Volunteer Rick Johnson with two high school students listening to bird sounds in the Giacomini Wetlands.
This past summer, Point Reyes National Seashore hosted students from urban communities in the San Francisco Bay Area in two, 1–2 week marine science immersion programs. These intensive field seminars engage students in marine science, wetlands ecology, intertidal monitoring, cutting-edge research, and habitat restoration via hands-on, science-based field work with researchers and park biologists. The goal of this program is to teach students about the resource as well as the scientific methods that biologists and resource managers use to assess these natural resources. A total of twenty students from low to middle income families from Oakland, Alameda, San Francisco and Union City participated in this program, working in the park during the day and staying overnight at the Historic Life-saving Station at the Point Reyes Headlands.

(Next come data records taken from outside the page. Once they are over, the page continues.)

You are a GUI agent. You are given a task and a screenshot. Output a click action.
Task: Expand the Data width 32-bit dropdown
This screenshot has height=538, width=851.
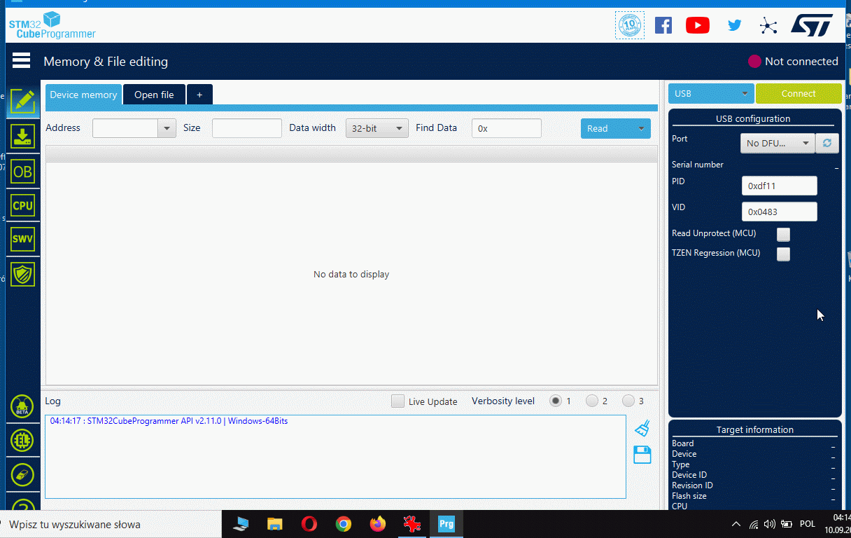click(377, 128)
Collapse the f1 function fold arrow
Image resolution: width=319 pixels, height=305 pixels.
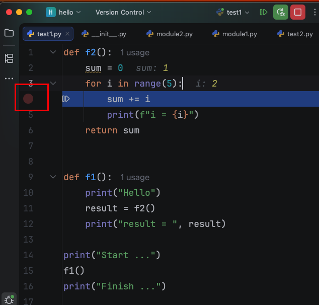53,177

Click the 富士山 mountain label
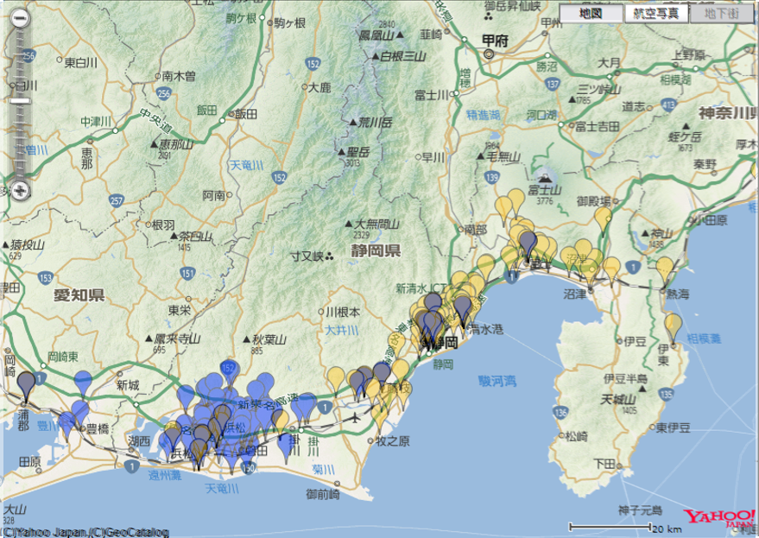point(545,190)
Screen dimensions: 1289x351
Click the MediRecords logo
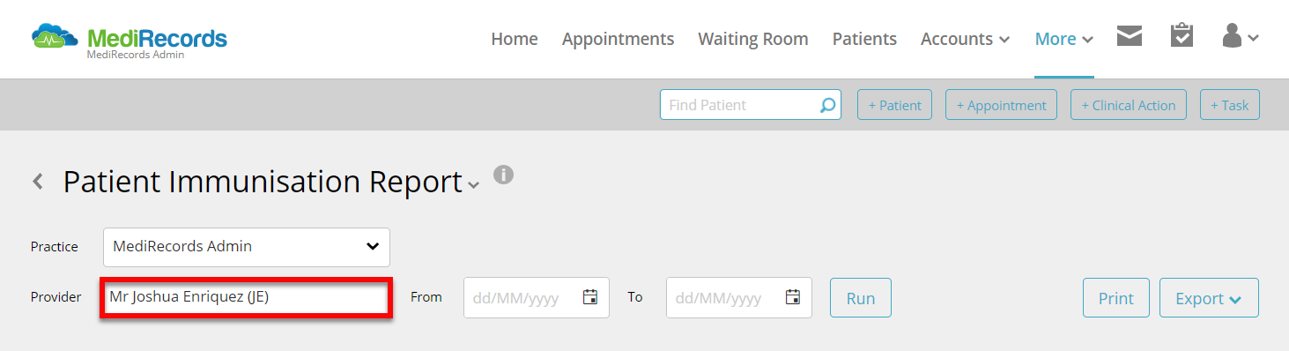pos(130,39)
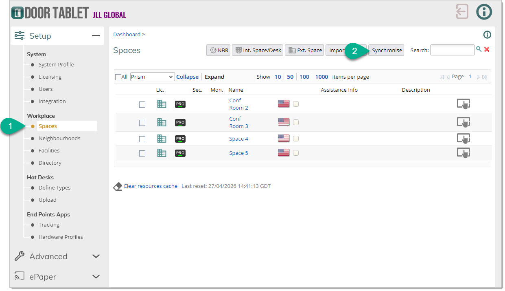Select the Space 5 row checkbox
Screen dimensions: 505x291
pos(142,153)
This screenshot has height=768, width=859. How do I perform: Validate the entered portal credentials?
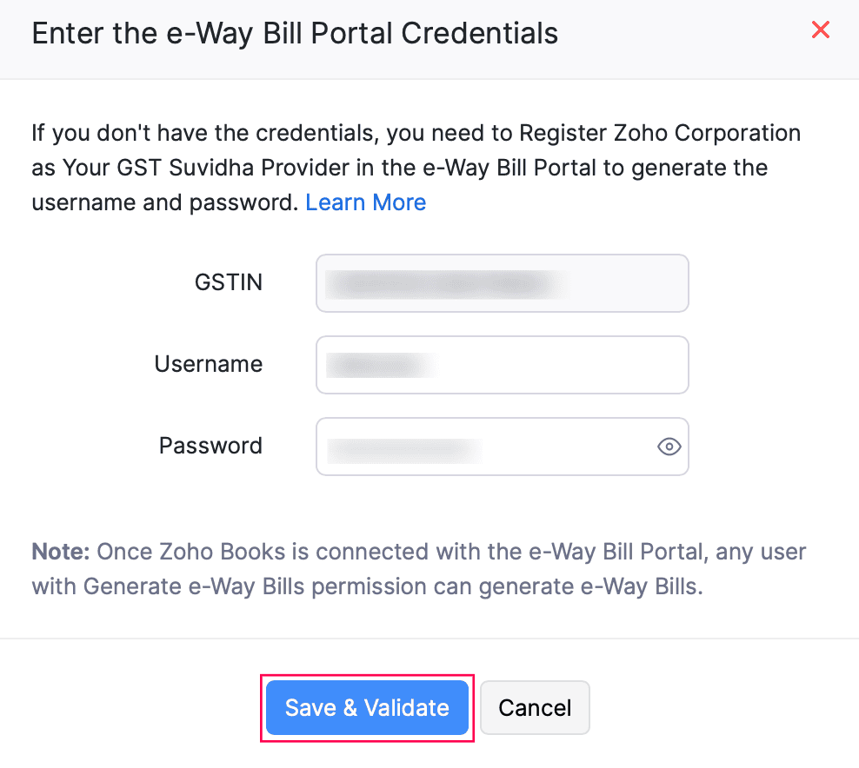[x=367, y=707]
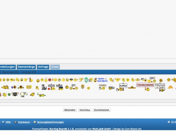Submit post with Absenden button
The height and width of the screenshot is (132, 176).
tap(70, 110)
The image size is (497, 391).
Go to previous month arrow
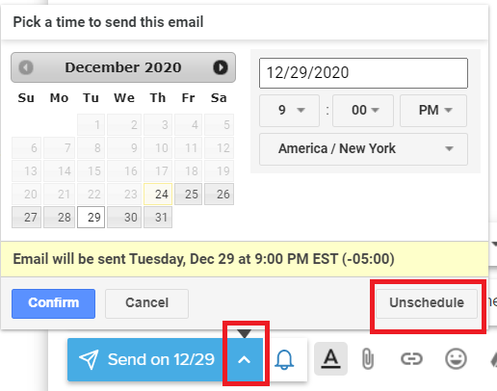coord(26,67)
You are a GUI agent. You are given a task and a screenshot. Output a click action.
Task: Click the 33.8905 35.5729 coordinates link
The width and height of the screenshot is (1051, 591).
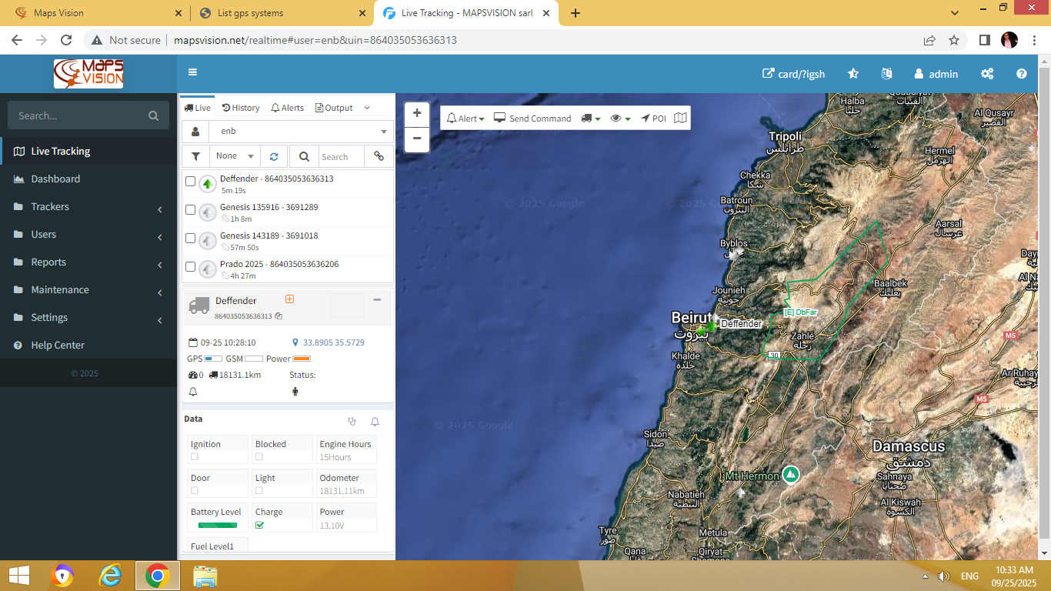333,342
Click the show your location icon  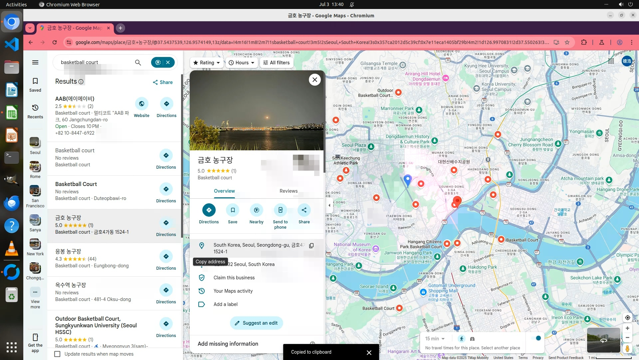click(627, 318)
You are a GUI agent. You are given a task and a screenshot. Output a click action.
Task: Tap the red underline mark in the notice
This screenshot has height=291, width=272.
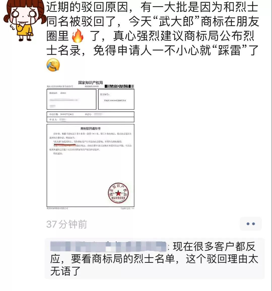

Students arrived at park fresh and wary about the immersion program, but ready to learn. They attended an orientation day with lectures and activities, and then jumped headfirst into a habitat restoration project with a park biologist, learning about the native ecosystems at the park. As they got used to living without their usual creature comforts of internet, online chatting, text messaging and cell phones, they eased into the program via single-day work with researchers and scientists at the Park studying rare thistles and mudflat communities. These scientists, usually graduate students or post-doctoral researchers, provided the students with a context of how their future education can be a vehicle for understanding and protecting the precious resources before them. As sparks lit up in their eyes and conversation started to deepen, these fifteen to eighteen year olds grumbled less about being away from home and started to really enjoy their time at the Park.